Break Day 4: London part 2

The next day Nathalie and I explored the city together.

We had planned to start the day by seeing Kensington Park and the palace. Problem: the night before there had been a huge wind storm in London. Some trees had crushed cars, it had even killed a few people, sadly. Because of this, the park was closed. Boo. But we were determined. We walked around to the other side of and ... kind of snuck in. We played with the gates a little and found a way to open them so that we just barely fit. It was a nice park, we didn't see the palace though, and eventually a guy in a golf cart drove by and kicked us out (very politely though, we were in England weren't we?). So that was a half-success.

"So remember that time we got kicked out of a park in London?"

One of the branches that fell because of the wind storm



I had to, Goats everywhere!

Inside the park, half the tree had collapsed 


In the park

Oli! It's mine! (Polish: Oli = Ola's)

Westminster Abbey

Parliament 


We walked around London again, took some photos, then we split up (with a better plan to meet up this time). Nathalie went to the Tower of London and I wandered around. Admission was pretty expensive and the joy of finding my passport was slowly starting to be replaced by the anger of losing so much money... so I figured I could just google the inside and call it good.

Later we met up at St. Paul's Cathedral and headed over to, you ready for it? ....ABBEY ROAD! I was singing Beatles in my head the whole time. Honestly? Not too impressive. But the Beatles feet touched it so... I was happy.

Why hello there tourist

This was on the news that night: the wind had broken the crane

Trafalgar square


And...Chinatown, because I had no idea what I was doing


Ripley's Believe it or not, this "band" was playing Lady Gaga and it was the most terrifying thing I have ever seen


Stopped at Starbucks, got a coffee, and sat for a second. 


A big pointy thing


St. Paul's again. Sadly we weren't able to see the inside again, I had lucked out the day before



Tee hee, more goats

Abbey Road

Then we went to King's Cross. Harry Potter fans can freak out, Ewelina, you're welcome. I have not read the books or seen the movies (please don't start throwing eggs at me, I've gotten enough weird stares from the others in my program), so I had no idea what it was.
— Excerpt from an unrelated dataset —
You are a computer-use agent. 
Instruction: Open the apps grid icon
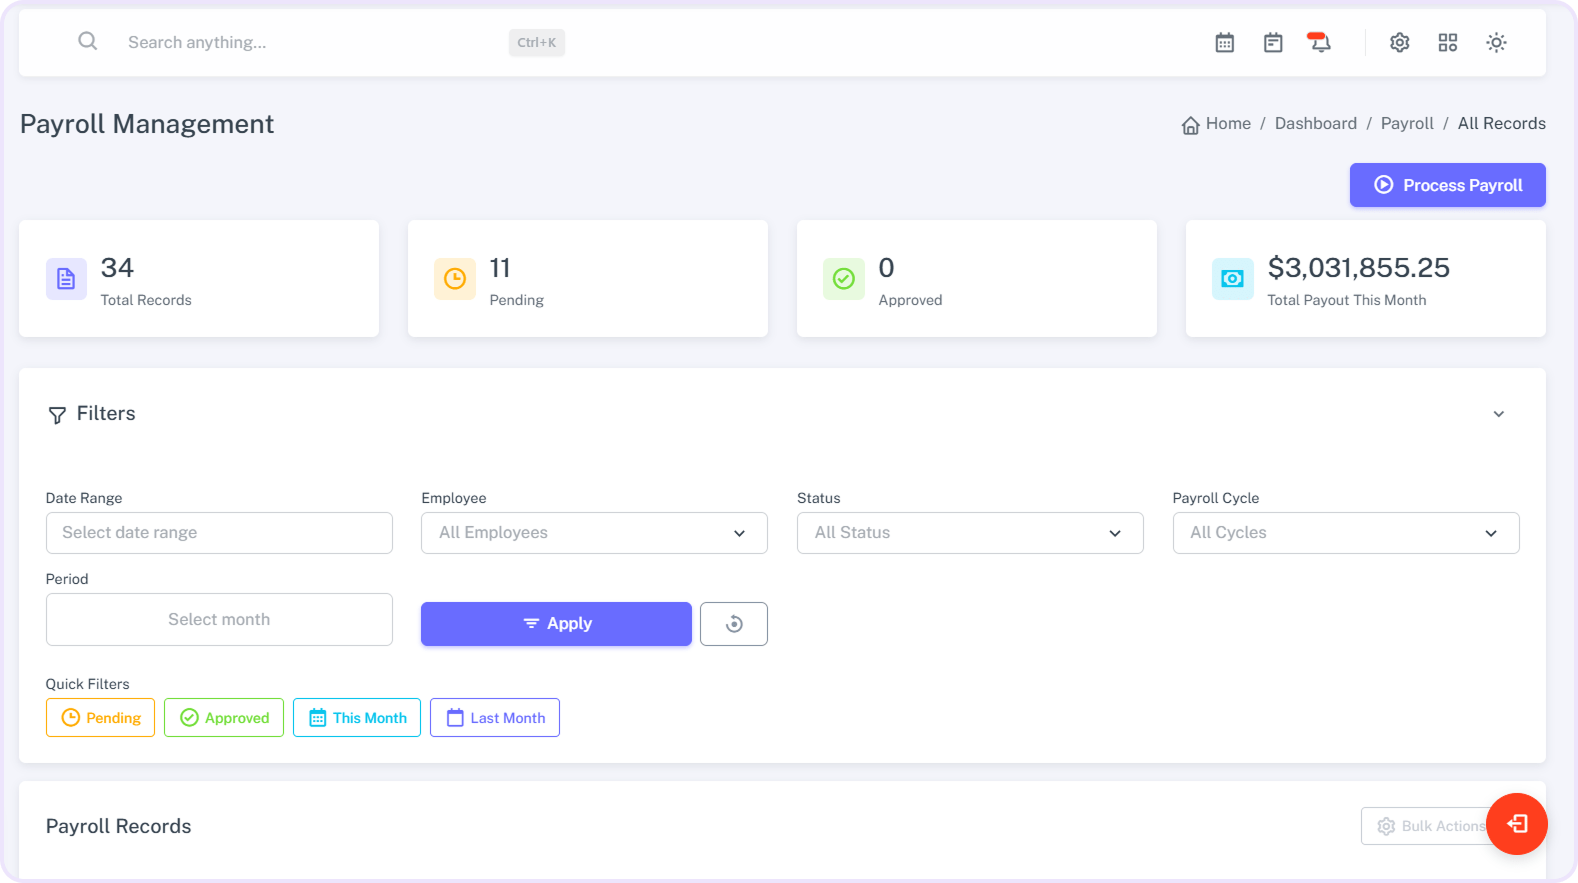[x=1447, y=42]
I kept trying to leave the tube station and Nathalie didn't want to and I didn't understand what was going on. Then I realized King's Cross was the tube stop.

The Harry Potter thingy. I promise I'll go home and watch the movies, don't try to kill me in my sleep

Maybe one day I'll figure out what this means


And then we went back for our last night there. More cake, more conversation. London was great, but I'm going to be honest I think the city itself was only like...50% of the reason I liked it. At least half of it was being able to stay with family. Like I mentioned before, I had totally forgotten how nice it  feels to be with family, to feel at home. I like France, but I can never quite get comfortable in my Triolet dorm, and all the people are great, but... family is family. It was fabulous.

It helped that I heard Polish literally everywhere. A day has not gone by, both in England and Ireland, where I have not heard it at least once.